Soybean growers in Canada have evolved their farms and their farming practices in order to become world leaders in food quality soybean production. Supported by a world-class network of public and private agonomists, crop scientists and soybean breeders, Canada’s soybean growers make the growing of food quality soybeans a multi-year commitment. Growers manage their crop rotations, their tillage systems and their planting and harvesting schedules with the goal of consistently producing superior soybeans. Growers also meet frequently during the growing season with elevators in order to adopt the newest practices and to ensure they grow, scout and manage their crops according to the detailed requirements of buying companies. Growers treat their soybeans as food crops. For example, all growers who apply agricultural pesticides in Ontario must first be licensed by the provincial government and can only use pesticides when and where required. Canada’s soybean industry features growers who have also installed separate storage bins and who meticulously maintain their equipment (planters, harvesters, etc) in order to meet the most stringent identity-preserved standards. As another sign of grower commitment to food quality soybean production, key grower organizations are active members of the Canadian Soybean Exporters Association.
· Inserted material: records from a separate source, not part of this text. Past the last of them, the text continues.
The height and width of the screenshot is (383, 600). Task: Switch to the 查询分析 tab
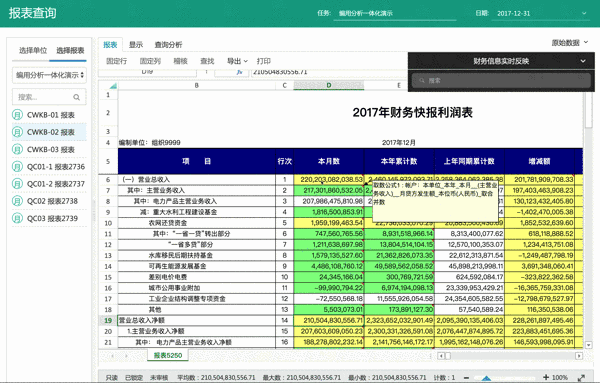pyautogui.click(x=168, y=45)
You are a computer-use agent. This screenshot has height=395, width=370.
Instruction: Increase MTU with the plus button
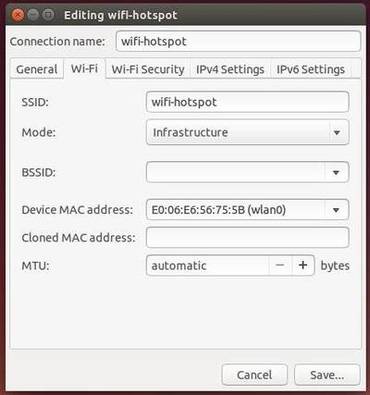click(303, 265)
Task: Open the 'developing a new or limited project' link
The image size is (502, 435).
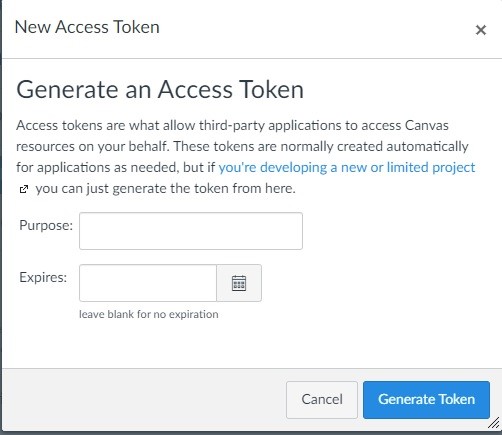Action: (x=347, y=167)
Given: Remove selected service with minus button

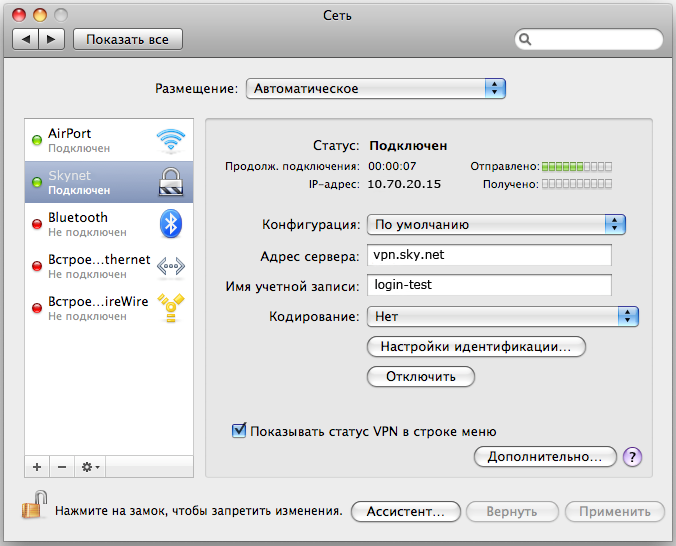Looking at the screenshot, I should pos(62,467).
In order to produce superior food quality soybeans, a country must have top quality elevators. Canada’s soybean elevators are unsurpassed. Grain elevators play many essential roles in delivering food quality soybeans. In the Canadian system, food quality soybeans are typically produced by growers under contract to the elevator. The elevator determines the exact production standards that are required for purity and quality. Then, the elevator’s soybean team maintains close contact with the growers, including field visits, so that the growers can dependably achieve these standards. The elevator also controls the delivery of the soybeans, ensuring food quality soybeans are binned separately to prevent contamination. Elevators painstakingly test every farm delivery to ensure it meets all quality criteria before allowing the soybeans to be unloaded. As well, Canadian soybean elevators are equipped with state of the art processing equipment. Many have added Harada sizers to their already excellent processing lines of clippers, gravity sorters, destoners and polishers. As a result, Canada’s elevators not only maintain the quality of the soybeans they receive. They actually improve their quality. It is through this commitment that Canada has steadily increased its sales of food quality soybeans to the world.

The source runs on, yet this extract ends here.